**DATA TO USE:**

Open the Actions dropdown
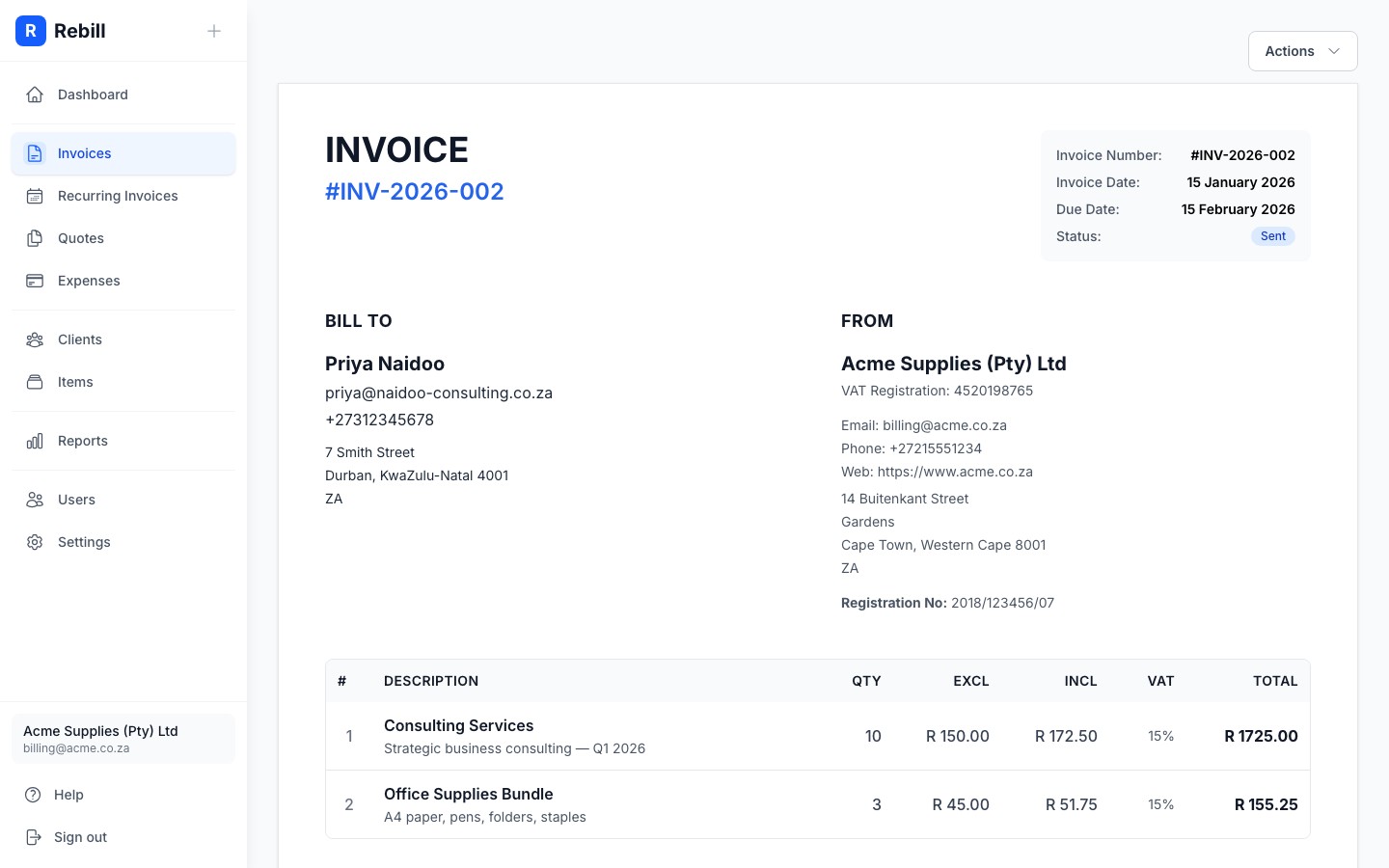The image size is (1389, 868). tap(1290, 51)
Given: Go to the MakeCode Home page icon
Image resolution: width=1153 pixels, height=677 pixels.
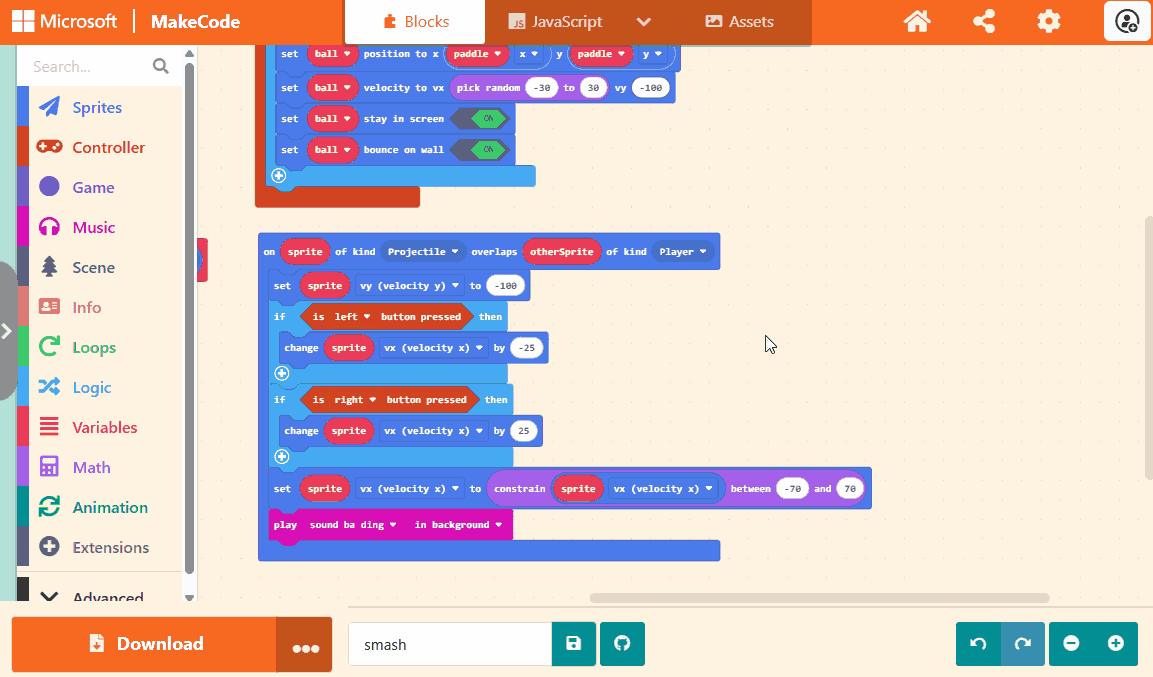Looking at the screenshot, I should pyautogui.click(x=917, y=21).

**TASK GOAL:**
Please give again only those lines that run from the one containing "Given: Go to the MakeCode Home page icon" through the final line of the listing, both included, exactly as written and without pictures.

**WRITTEN REPLY:**
Given: Go to the MakeCode Home page icon
Image resolution: width=1153 pixels, height=677 pixels.
Looking at the screenshot, I should pyautogui.click(x=917, y=21).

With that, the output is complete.